Le point clé reste le même: plus le relâchement est structurel, moins les techniques douces suffisent. C'est ce qui mène logiquement à l'étape suivante.
Quand la chirurgie devient la réponse la plus cohérente
Je réserve le recours chirurgical aux cas où l'excès cutané est net, en particulier après une perte de poids importante ou quand les bandes du cou et le relâchement se lisent au repos. Le lifting cervical, ou platysmaplastie, retire l'excès de peau et de graisse et retend le platysma. C'est la solution la plus cohérente quand l'objectif est une définition propre et durable du bas du visage.
- Quand elle est la plus pertinente: peau vraiment excédentaire, plis marqués, relâchement installé, cou qui a changé après amaigrissement.
- Quand une option plus légère peut suffire: petit amas graisseux sous le menton avec peau encore souple et rétractile.
- Ce qu'il faut accepter: un gonflement et des ecchymoses pendant plusieurs semaines à quelques mois, avec des cicatrices qui continuent de s'estomper jusqu'à un an.
- Ce que la chirurgie ne fait pas: arrêter le vieillissement. Elle remet la zone à un meilleur niveau, puis l'entretien reste nécessaire.
Si le problème principal est un volume sous-mentonnier et non la peau elle-même, une liposuccion cervicale peut parfois être plus logique qu'un vrai lifting. C'est un détail important, parce qu'une bonne chirurgie commence toujours par une bonne cible.
Choisir la bonne stratégie selon votre cas
Je me pose toujours la même question avant de recommander un soin: est-ce que je traite la peau, le volume ou le muscle? Cette grille simple évite beaucoup de déceptions, surtout quand le bas du visage est un peu brouillé par plusieurs facteurs à la fois.
| Votre situation | Ce que je privilégie | Ce que j’évite |
|---|---|---|
| Relâchement léger, peau encore élastique | Routine solaire + rétinoïde + radiofréquence ou ultrasons | Attendre un effet de lifting immédiat |
| Double menton surtout graisseux, peau encore ferme | Traitement du volume, puis raffermissement si besoin | Empiler les crèmes sans agir sur le bon problème |
| Excès de peau net après amaigrissement | Consultation chirurgicale | Multiplier les séances douces en espérant combler un vrai surplus |
| Changement rapide, douloureux ou asymétrique | Avis médical avant tout acte esthétique | Commencer par un soin de confort comme si tout était purement cosmétique |
Je trouve aussi utile d'observer le profil de trois quarts, pas seulement de face. Parfois, un menton peu projeté ou une ligne cervico-mentonnière peu marquée donne l'impression d'un relâchement plus important qu'il ne l'est réellement, et cela change la stratégie.

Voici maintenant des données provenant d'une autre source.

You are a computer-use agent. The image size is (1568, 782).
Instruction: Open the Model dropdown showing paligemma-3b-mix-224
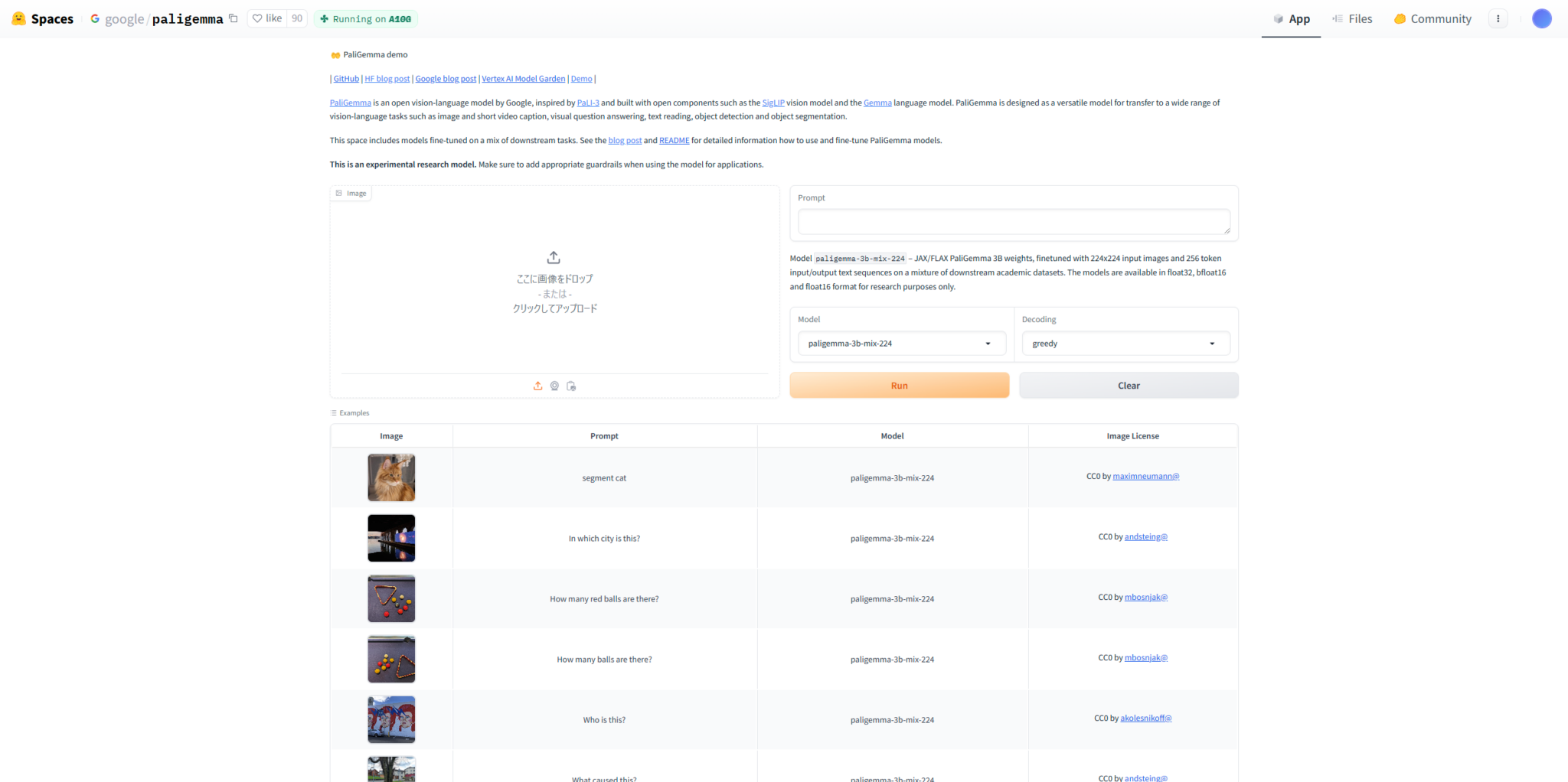pyautogui.click(x=900, y=343)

Le bon ordre pour éviter les faux espoirs
- Prendre deux photos de profil dans une lumière neutre, au repos, pour objectiver le problème.
- Stabiliser la routine pendant 8 à 12 semaines avant de juger le résultat.
- Si le bas du visage reste flou, demander un avis dermatologique ou de médecine esthétique pour distinguer peau, graisse et muscle.
- Si l'excès de peau est marqué, demander directement un avis chirurgical plutôt que d'additionner des séances peu adaptées.
- Si la modification est brutale, dure, douloureuse ou asymétrique, faire vérifier la zone avant tout geste esthétique.
Le meilleur traitement sous le menton n'est pas forcément le plus technique; c'est celui qui cible le bon tissu au bon moment. Quand je regarde cette zone, je pense toujours en trois couches, peau, graisse et muscle, parce que c'est ce découpage qui permet d'obtenir un profil plus net sans dépenses inutiles.